Work to complete:
Leave the pictures out and print, word for word, the lines below from the one with "This screenshot has" through the final line.
──────── Data for processing ────────
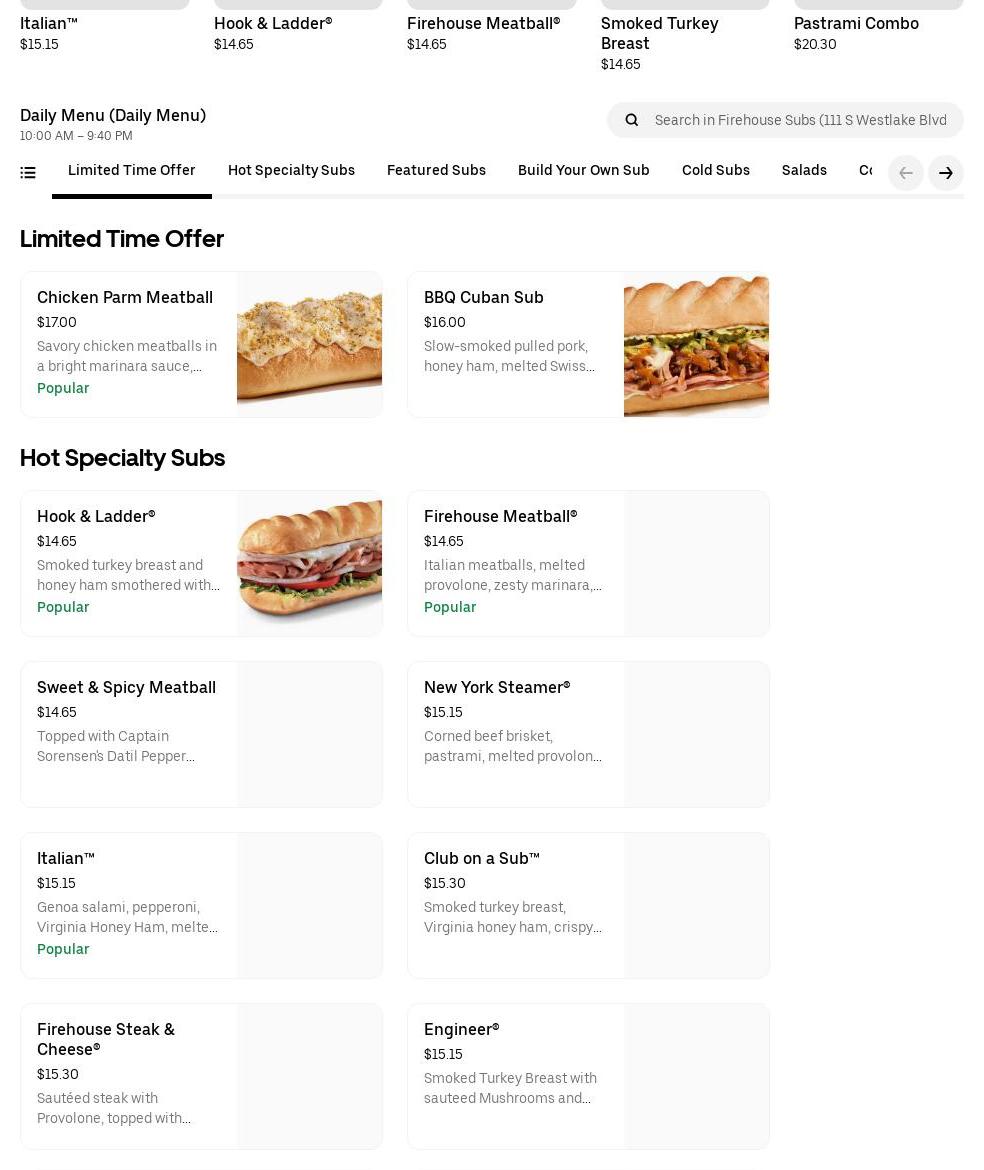Open the Hook & Ladder sub photo

pos(309,563)
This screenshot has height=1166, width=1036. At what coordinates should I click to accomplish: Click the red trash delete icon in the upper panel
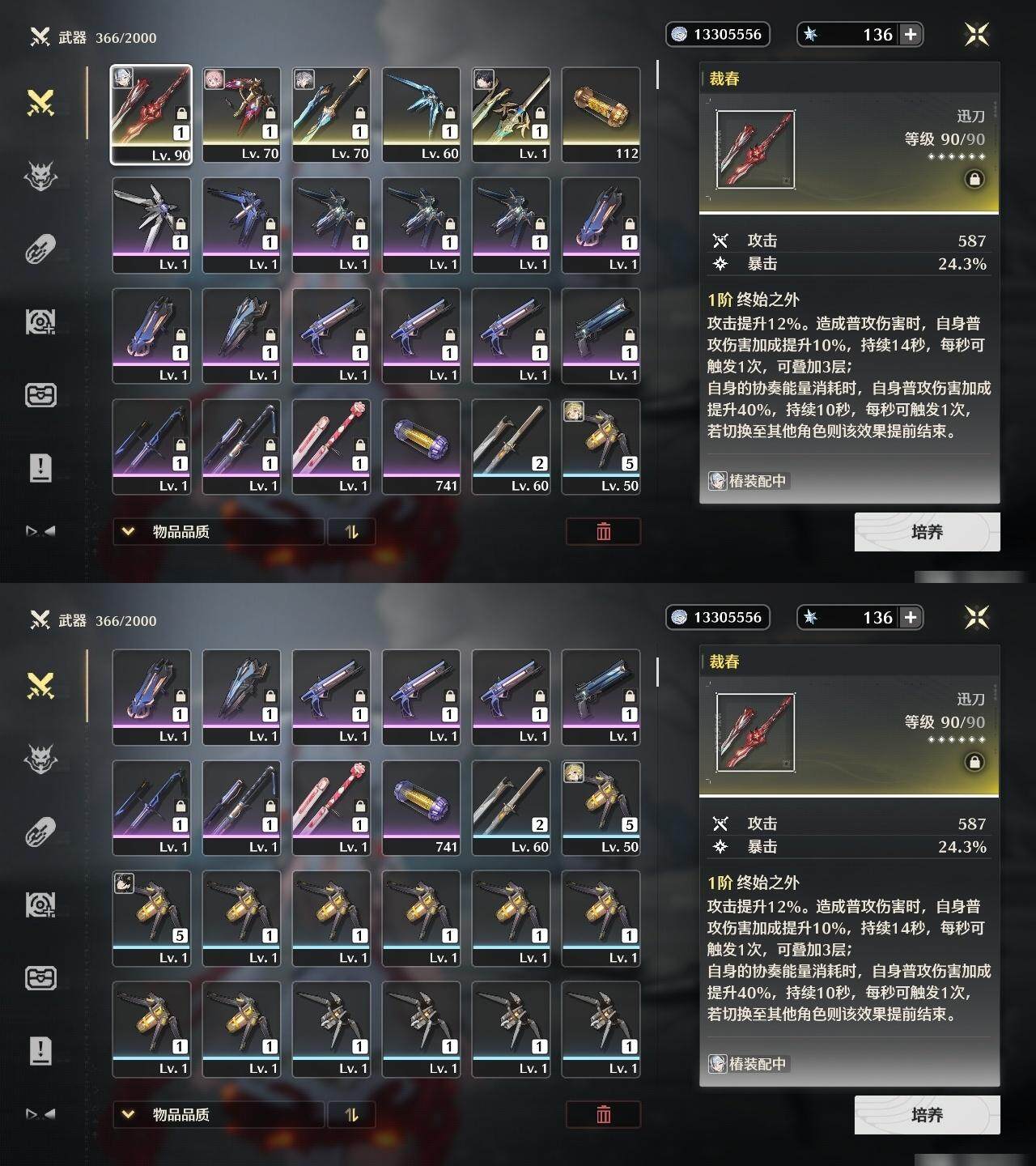coord(603,531)
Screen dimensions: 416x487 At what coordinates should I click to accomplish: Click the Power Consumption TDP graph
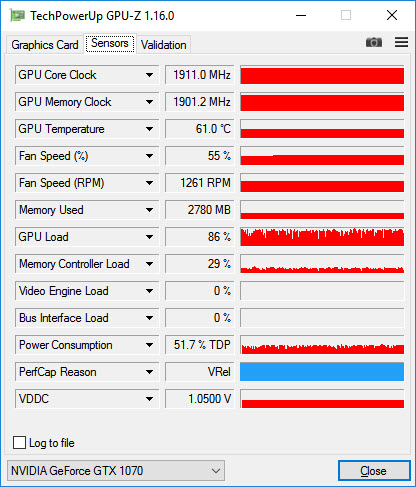point(322,345)
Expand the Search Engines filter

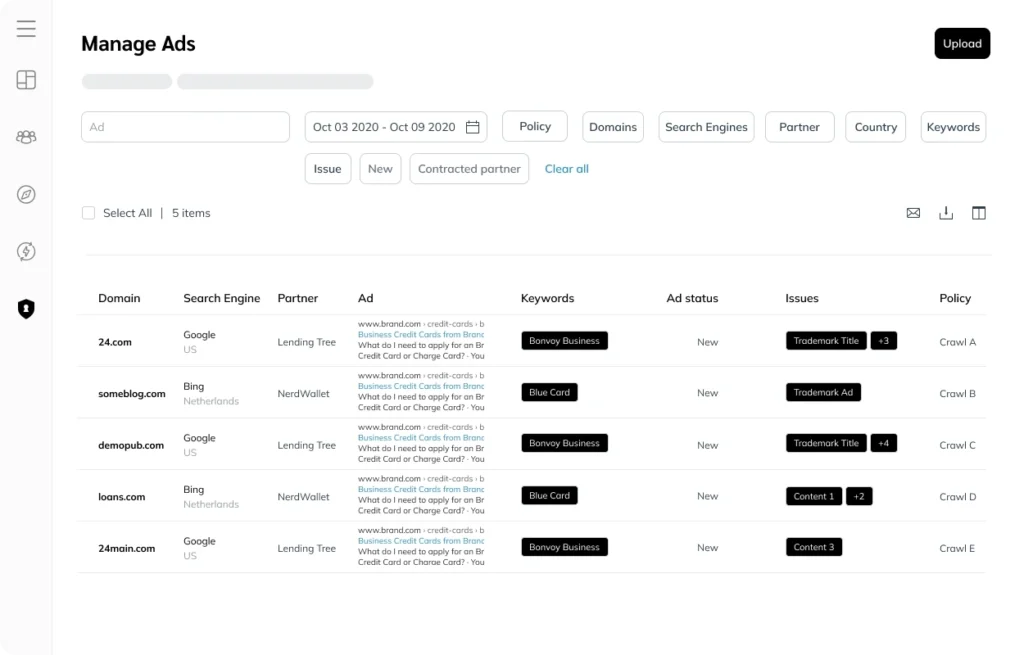pyautogui.click(x=706, y=127)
────────
Solution below:
This screenshot has height=1166, width=1036. At what coordinates should I click to accomplish: Click the red trash delete icon in the upper panel
coord(603,531)
Screen dimensions: 416x487 At what coordinates should I click to accomplish: Click the Power Consumption TDP graph
point(322,345)
Expand the Search Engines filter

pyautogui.click(x=706, y=127)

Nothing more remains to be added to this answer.